The industry is experiencing a surge of partnerships between hospitality and F&B brands. Even if a worker only buys a coffee or two during the working day, they may return in the evening for cocktails with friends, or dinner at weekends with their partner. Front-of-house staff must remain welcoming, because good customer service brings people back again and again, retaining brand loyalty. ‘A smart operator knows this,’ Griffin reckons.
Learnings for the flexible workspace sector
Once upon a time, corporate hotels had no soul or character, the lighting was brutal and the furniture cheap. But as hospitality merges with workspace to meet shifting work-life needs, the sectors learn from one another.

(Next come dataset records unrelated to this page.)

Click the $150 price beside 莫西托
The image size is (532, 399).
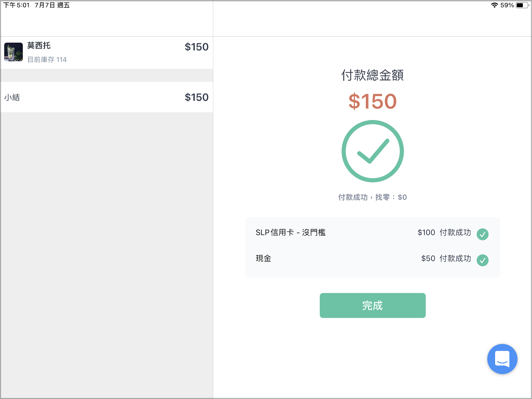[x=197, y=47]
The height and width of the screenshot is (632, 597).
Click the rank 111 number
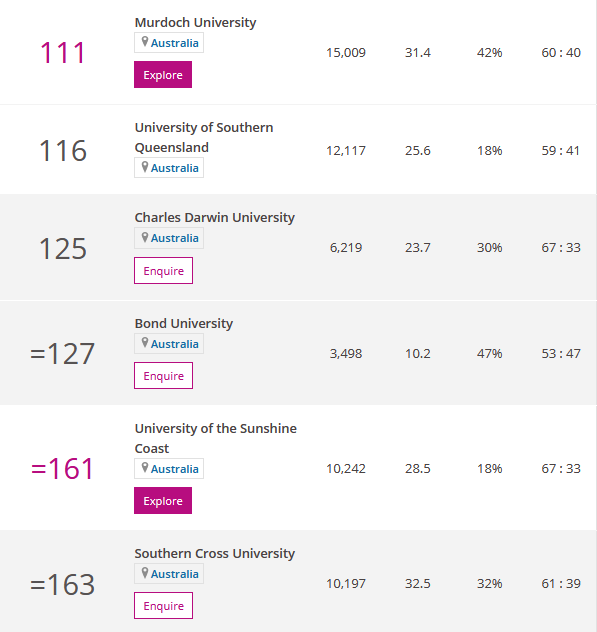(x=63, y=53)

For example, corporate offices are removing unnecessary desk space (incorporating hot desking policies to support hybrid workers), and replacing them with soft seating areas and communal kitchens. Meanwhile, hotel lobbies include collaboration tables with ergonomic chairs for optimum comfort, enabling people to work there all day. Implementing a workspace management system gives users oversight as to whether there’s space available at their favourite workstation.
Sharing a more equitable space breaks down the barriers (literally) between teams within companies. Gone are the days of senior leaders’ private offices, now everyone typically shares the same workspace, allowing younger and older employees to mix, forging a more inclusive company culture. An aesthetically pleasing workspace also attracts and retains talent. Likewise, open hospitality spaces allow office workers to pop into the lobby for a quick meeting or coffee with their coworkers. This space may even be on the ground floor of their workspace building.
The tech-savvy Generation Z, who have recently entered the workforce and graduated at the height of the pandemic, expect hybrid meetings and virtual collaboration in their working lives. Not only that, but they’d rather work for a company that prioritises well-being and flexible working over a high salary. Chaise declares that 54% of Gen Z would like to attend in-person events. Hospitality spaces and workplaces alike are hosting more experiential socials – Craven gave cocktail-making classes and ‘paint your poodle’ sessions as examples. Events can be made bookable online to capture data and manage numbers.
As shifting work patterns continue to merge the workspace world with the hospitality industry, it raises relevant discussion points around design, work-life culture, and technology. The hotelification of the office is here to stay, the panel agrees. In the future, the overlap will likely continue as workers sustain more flexible lifestyles.